Many words have been spilled about the loneliness of Batman, of his dark errand and how it separates him from humanity, leads him to live a loveless life, and makes him that guy in the Justice League meetings that nobody wants to lock eyes with. But he's also the guy with a ton of sidekicks, orphans, and otherwise displaced children in his care, and so just as many words have been spilled about this contradiction. The character entirely founded on an inability to properly deal with loss, who sometimes deals with that by refusing to form emotional attachments that he knows could be taken away at any moment, and sometimes deals with that by trying to help others who have experienced similar losses by becoming their new family.
Specifically, by adopting (sometimes figuratively, sometimes literally and legally) Dick Grayson, Barbara Gordon, Jason Todd, Tim Drake, Cassandra Cain, Stephanie Brown and Damian Wayne. Yes, I'll be talking about the Post-Crisis, Pre-52 Batman, for many reasons but mostly because it's the period in Batman's existence where the most time has been spent talking about Batman and his affiliates as a family (and not in a silly 1950s sort of way). A messed up family, but a family nonetheless.
And while we as fans can look at the Bat-family and enjoy its weird politics and interpersonal relationships, the angst and the pathos and Alfred as a sort of worried-but-never-showing-it over-father, it wouldn't be complete without comics telling us how everybody else in the DC Universe, specifically normal Gotham citizens, view it. Which brings us to one of my favorite issues of Gotham Knights, a comic that ran from 2000-2006 and was exclusively about Bat-family interpersonal relationships.
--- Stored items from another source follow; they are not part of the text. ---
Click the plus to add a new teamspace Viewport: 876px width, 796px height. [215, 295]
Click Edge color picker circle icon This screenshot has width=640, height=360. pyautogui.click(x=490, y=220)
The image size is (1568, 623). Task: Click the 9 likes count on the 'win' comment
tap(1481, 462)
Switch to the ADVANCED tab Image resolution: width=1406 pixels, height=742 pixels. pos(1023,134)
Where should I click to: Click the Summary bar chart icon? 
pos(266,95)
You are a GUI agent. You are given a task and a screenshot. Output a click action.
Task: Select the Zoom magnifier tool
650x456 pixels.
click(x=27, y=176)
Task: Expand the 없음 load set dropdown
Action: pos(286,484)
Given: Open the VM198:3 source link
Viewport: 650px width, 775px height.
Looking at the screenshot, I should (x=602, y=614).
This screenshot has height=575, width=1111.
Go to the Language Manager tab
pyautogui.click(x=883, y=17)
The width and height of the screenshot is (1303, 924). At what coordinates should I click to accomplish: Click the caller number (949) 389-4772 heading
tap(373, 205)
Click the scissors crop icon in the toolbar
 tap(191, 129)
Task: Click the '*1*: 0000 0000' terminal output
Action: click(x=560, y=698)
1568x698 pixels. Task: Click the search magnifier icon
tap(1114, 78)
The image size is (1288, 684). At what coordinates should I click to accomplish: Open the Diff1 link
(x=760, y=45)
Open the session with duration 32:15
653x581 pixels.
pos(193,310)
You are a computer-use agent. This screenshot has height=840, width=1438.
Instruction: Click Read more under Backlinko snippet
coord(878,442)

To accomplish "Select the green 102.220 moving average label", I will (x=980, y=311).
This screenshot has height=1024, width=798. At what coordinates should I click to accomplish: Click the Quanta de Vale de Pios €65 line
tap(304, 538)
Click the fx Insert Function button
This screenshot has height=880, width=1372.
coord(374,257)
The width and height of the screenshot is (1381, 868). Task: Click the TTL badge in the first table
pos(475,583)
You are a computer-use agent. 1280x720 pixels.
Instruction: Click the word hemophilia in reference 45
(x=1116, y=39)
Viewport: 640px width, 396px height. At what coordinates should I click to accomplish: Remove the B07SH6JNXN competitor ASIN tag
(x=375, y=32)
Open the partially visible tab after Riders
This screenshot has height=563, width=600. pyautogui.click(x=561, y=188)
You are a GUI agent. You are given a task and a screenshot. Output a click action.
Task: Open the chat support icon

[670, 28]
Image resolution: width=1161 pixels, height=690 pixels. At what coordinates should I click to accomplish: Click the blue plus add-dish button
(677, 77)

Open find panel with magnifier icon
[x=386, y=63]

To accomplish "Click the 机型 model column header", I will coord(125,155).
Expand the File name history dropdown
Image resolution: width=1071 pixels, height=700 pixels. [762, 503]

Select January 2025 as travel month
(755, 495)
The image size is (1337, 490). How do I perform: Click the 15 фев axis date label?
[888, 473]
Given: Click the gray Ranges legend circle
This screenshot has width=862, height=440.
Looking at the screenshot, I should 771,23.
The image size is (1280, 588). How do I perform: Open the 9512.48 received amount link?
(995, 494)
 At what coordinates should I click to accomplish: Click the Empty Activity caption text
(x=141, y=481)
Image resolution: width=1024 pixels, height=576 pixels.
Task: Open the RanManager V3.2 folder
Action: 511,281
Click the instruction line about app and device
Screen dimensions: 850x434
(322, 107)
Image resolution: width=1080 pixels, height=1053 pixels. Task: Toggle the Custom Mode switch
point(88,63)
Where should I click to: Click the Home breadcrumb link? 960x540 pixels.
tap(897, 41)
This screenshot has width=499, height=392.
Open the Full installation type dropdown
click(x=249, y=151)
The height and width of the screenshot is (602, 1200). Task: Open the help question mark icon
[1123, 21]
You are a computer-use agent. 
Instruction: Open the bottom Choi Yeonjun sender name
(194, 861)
The issue's main character isn't actually a member of the Bat-family, but instead a social worker who begins the issue by pointing out to his coworker that Bruce Wayne was just acquitted of a very nearly conclusive murder charge, he's notoriously flakey and documentedly accident prone, he's had four child wards in the past fifteen years and one of them died in an "Ethiopian warehouse fire" that went pretty much without investigation. His coworker tells him to cool it: Wayne is old money, and nobody messes with old money in Gotham city if they value their lives. It's good advice, independent of the fact that Wayne is secretly a very upstanding citizen. The guy doesn't listen.
And so that's how Dick Grayson, Tim Drake, and Cassandra Cain find themselves being interviewed by a social worker concerned that they may have been raised or are still living in an unsafe environment as Bruce almost doesn't make his interview on time because he's out being Batman. Everybody winds up telling the guy the truth (not counting a lot of great big lies of omission), Bruce sheds honest tears, and the social worker ends up walking away without pressing any charges.